Stated task: Can you rewrite all of the rows below, replacing every "Instruction" with "Command" and leaving everything else unchanged?

[START Entries shown]

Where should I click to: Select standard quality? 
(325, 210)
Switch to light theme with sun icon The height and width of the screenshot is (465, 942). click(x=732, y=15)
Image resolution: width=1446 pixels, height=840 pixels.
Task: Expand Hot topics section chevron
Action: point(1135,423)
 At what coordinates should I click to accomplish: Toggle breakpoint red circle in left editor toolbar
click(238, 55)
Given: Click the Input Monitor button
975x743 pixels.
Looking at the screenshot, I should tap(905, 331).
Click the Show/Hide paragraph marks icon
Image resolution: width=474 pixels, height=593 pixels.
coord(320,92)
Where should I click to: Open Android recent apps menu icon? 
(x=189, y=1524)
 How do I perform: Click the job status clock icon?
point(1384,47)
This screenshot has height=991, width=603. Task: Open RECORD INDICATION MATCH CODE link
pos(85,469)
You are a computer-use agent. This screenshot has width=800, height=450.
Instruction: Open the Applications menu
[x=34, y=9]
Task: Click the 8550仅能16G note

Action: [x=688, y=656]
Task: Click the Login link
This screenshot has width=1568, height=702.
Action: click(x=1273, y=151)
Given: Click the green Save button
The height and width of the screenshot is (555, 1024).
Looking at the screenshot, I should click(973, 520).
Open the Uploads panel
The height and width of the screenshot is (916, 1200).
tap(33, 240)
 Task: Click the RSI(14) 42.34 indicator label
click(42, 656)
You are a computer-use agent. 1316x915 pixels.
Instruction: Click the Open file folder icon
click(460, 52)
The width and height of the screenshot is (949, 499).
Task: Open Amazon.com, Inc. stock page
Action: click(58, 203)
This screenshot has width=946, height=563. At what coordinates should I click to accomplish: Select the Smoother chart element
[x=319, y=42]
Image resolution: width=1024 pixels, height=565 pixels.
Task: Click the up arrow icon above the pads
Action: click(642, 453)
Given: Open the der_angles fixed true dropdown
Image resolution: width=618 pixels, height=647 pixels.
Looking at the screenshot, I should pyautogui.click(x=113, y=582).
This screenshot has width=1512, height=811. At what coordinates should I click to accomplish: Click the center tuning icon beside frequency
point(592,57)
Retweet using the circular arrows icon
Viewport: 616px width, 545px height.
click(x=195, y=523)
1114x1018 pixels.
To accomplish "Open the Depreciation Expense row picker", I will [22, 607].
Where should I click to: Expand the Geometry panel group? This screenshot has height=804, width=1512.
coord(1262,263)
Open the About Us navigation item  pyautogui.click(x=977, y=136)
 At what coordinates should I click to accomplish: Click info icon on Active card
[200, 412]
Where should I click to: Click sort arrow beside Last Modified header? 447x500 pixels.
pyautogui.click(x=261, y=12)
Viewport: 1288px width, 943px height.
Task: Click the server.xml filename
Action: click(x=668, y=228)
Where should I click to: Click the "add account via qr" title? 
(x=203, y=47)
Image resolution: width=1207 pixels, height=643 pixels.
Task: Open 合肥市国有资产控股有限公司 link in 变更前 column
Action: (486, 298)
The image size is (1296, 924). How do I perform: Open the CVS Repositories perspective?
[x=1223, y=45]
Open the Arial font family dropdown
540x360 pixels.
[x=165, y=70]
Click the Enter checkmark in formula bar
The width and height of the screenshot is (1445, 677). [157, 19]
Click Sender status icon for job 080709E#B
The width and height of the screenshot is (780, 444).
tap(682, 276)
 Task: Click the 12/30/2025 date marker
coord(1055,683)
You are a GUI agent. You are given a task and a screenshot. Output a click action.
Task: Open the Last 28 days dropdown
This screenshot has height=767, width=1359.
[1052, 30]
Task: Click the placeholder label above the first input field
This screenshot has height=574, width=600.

[END Entries shown]

Task output:
Where should I click to: Select standard quality? 
(325, 210)
Switch to light theme with sun icon The height and width of the screenshot is (465, 942). click(x=732, y=15)
Image resolution: width=1446 pixels, height=840 pixels.
Task: Expand Hot topics section chevron
Action: point(1135,423)
 At what coordinates should I click to accomplish: Toggle breakpoint red circle in left editor toolbar
click(238, 55)
Given: Click the Input Monitor button
975x743 pixels.
Looking at the screenshot, I should tap(905, 331).
Click the Show/Hide paragraph marks icon
Image resolution: width=474 pixels, height=593 pixels.
coord(320,92)
Where should I click to: Open Android recent apps menu icon? 
(x=189, y=1524)
 How do I perform: Click the job status clock icon?
point(1384,47)
This screenshot has height=991, width=603. Task: Open RECORD INDICATION MATCH CODE link
pos(85,469)
You are a computer-use agent. This screenshot has width=800, height=450.
Command: Open the Applications menu
[x=34, y=9]
Task: Click the 8550仅能16G note

Action: [x=688, y=656]
Task: Click the Login link
This screenshot has width=1568, height=702.
Action: click(x=1273, y=151)
Given: Click the green Save button
The height and width of the screenshot is (555, 1024).
Looking at the screenshot, I should click(973, 520).
Open the Uploads panel
The height and width of the screenshot is (916, 1200).
tap(33, 240)
 Task: Click the RSI(14) 42.34 indicator label
click(42, 656)
You are a computer-use agent. 1316x915 pixels.
Command: Click the Open file folder icon
click(460, 52)
The width and height of the screenshot is (949, 499).
Task: Open Amazon.com, Inc. stock page
Action: click(58, 203)
This screenshot has width=946, height=563. At what coordinates should I click to accomplish: Select the Smoother chart element
[x=319, y=42]
Image resolution: width=1024 pixels, height=565 pixels.
Task: Click the up arrow icon above the pads
Action: click(642, 453)
Given: Open the der_angles fixed true dropdown
Image resolution: width=618 pixels, height=647 pixels.
Looking at the screenshot, I should pyautogui.click(x=113, y=582).
This screenshot has width=1512, height=811. At what coordinates should I click to accomplish: Click the center tuning icon beside frequency
point(592,57)
Retweet using the circular arrows icon
Viewport: 616px width, 545px height.
click(x=195, y=523)
1114x1018 pixels.
To accomplish "Open the Depreciation Expense row picker", I will [22, 607].
Where should I click to: Expand the Geometry panel group? This screenshot has height=804, width=1512.
coord(1262,263)
Open the About Us navigation item  pyautogui.click(x=977, y=136)
 At what coordinates should I click to accomplish: Click info icon on Active card
[200, 412]
Where should I click to: Click sort arrow beside Last Modified header? 447x500 pixels.
pyautogui.click(x=261, y=12)
Viewport: 1288px width, 943px height.
Task: Click the server.xml filename
Action: click(x=668, y=228)
Where should I click to: Click the "add account via qr" title? 
(x=203, y=47)
Image resolution: width=1207 pixels, height=643 pixels.
Task: Open 合肥市国有资产控股有限公司 link in 变更前 column
Action: (486, 298)
The image size is (1296, 924). How do I perform: Open the CVS Repositories perspective?
[x=1223, y=45]
Open the Arial font family dropdown
540x360 pixels.
[x=165, y=70]
Click the Enter checkmark in formula bar
The width and height of the screenshot is (1445, 677). [157, 19]
Click Sender status icon for job 080709E#B
The width and height of the screenshot is (780, 444).
tap(682, 276)
 Task: Click the 12/30/2025 date marker
coord(1055,683)
You are a GUI agent. You are given a task and a screenshot. Output a click action.
Task: Open the Last 28 days dropdown
This screenshot has height=767, width=1359.
[1052, 30]
Task: Click the placeholder label above the first input field
This screenshot has height=574, width=600.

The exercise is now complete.